## START Source passage

Rotorua Lakes High School, commonly known as Lakes High, or simply Lakes, is a state school educating boys and girls from Year 9 to Year 13. It is situated in Owhata, in the eastern suburbs of Rotorua, New Zealand, and draws many of its students from the eastern Rotorua urban area, and the semi-rural lakes communities to the south and east of Rotorua; this giving rise to the name Rotorua Lakes.

The school has a roll of 706 students from year 9 to 13. It offers the National Certificate of Educational Achievement qualification, alongside New Zealand Scholarship. Opened in 1971, the school is the youngest secondary school in Rotorua and is built in the "S68" style common for secondary schools in New Zealand in this period. Special features of the school include a special needs unit, Astroturf, squash court and horticulture complex.

About the school

Buildings

Much of the school is built in the "S68" style common for school buildings built in the period 1968 to 1978, featuring single-storey blocks of rooms with cinderblock concrete construction, low-pitched roofs and internal courtyards.

Buildings in the school include standard classroom and administrative blocks, as well as blocks for science, technology, the library, and music. The school's hall is known as the D.C. Price Auditorium in honour of the school's foundation principal.

The school also has a wharenui, a purpose-built Health and Wellness Centre, a special needs education centre, gymnasium and netball courts, squash courts, and an Astroturf for hockey, tennis, netball and other sports.

Principals
 Des Price 1971-1986
 Frank Solomon 1987-1989
 Dave Randell 1989-1995?
 John Ellis 1995-2007
 Peter Bruce Walker 2008-2019
 Jon Ward 2019–present

Symbols
The school colours of Rotorua Lakes High School are navy blue, teal and gold. The school logo is a stylised waha ika (traditional Māori weapon), which contains a map of all of the lakes in the Rotorua District. The school motto is in Māori, "Mauria Te Pono" which translates in English as "Keep Steadfastly to the Truth".

Houses
Rotorua Lakes High School has four houses, each named after one of the many lakes in the Rotorua area. Each house has its own House Colour, as follows:

Students

As of March 2019, the school has 706 students from years 9 to 13. The school has seen a general roll increase since 2011. This number includes 9 international students, mostly from China. The student body is currently around 47% Māori, 45% European, and 6% of other ethnic backgrounds including Pacific and Asian.

## END Source passage

→ **Problem requirements**: Name every principal listed in the Rotorua Lakes High School article. The lines that follow this article play no part in the task.

## START Given material

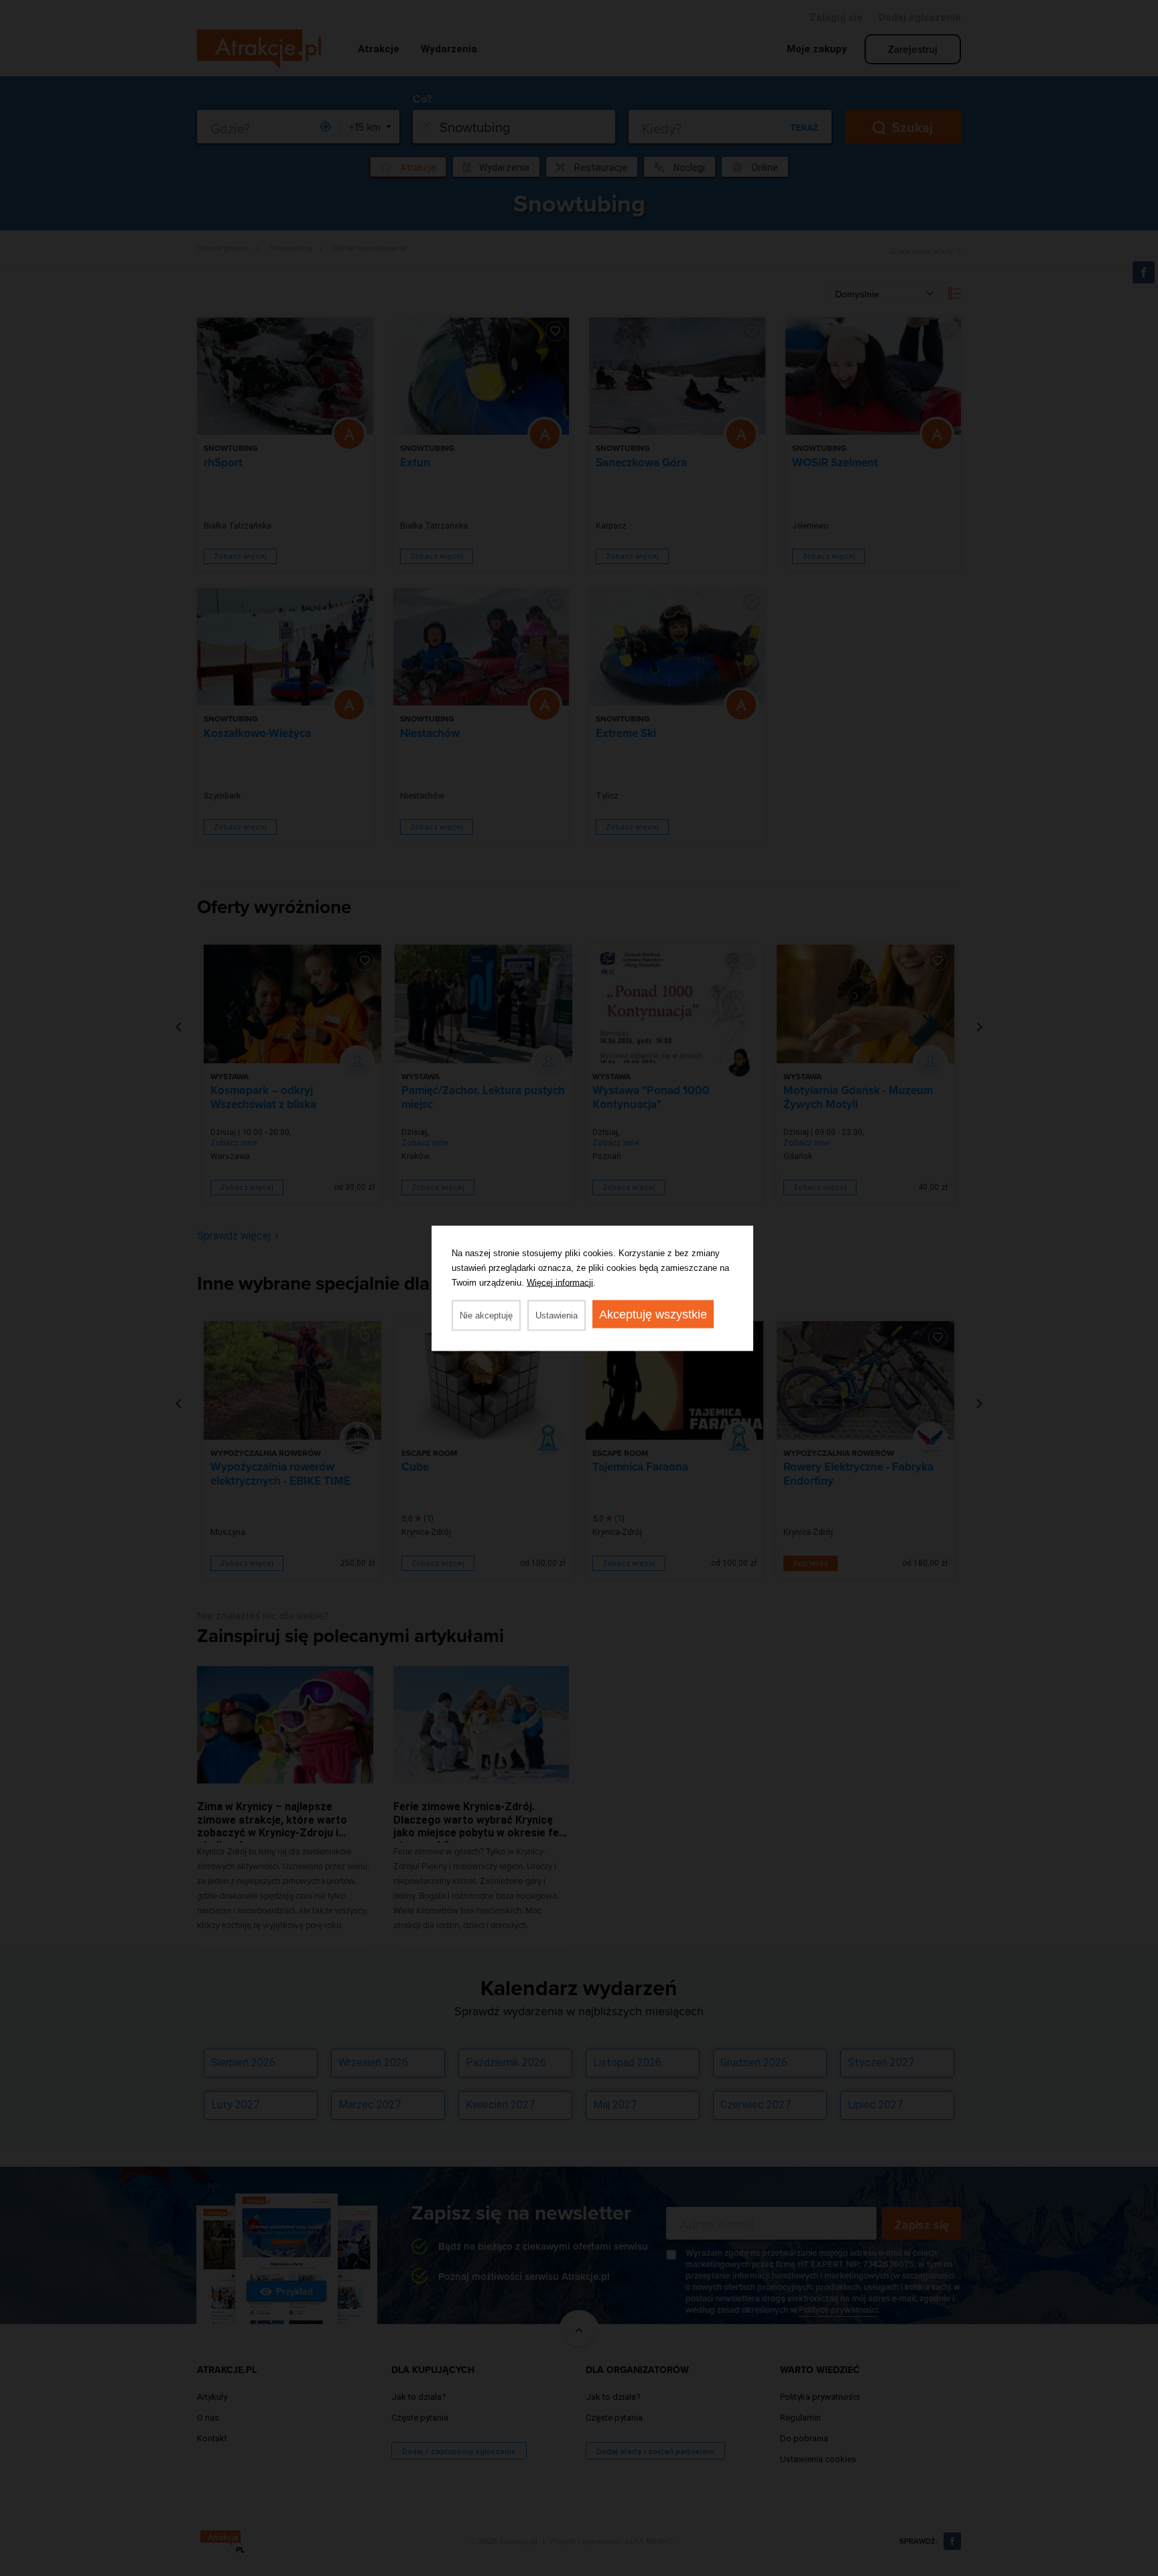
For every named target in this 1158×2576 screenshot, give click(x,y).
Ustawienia (556, 1315)
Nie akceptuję (486, 1315)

## END Given material

→ **Final answer**: Des Price, Frank Solomon, Dave Randell, John Ellis, Peter Bruce Walker, Jon Ward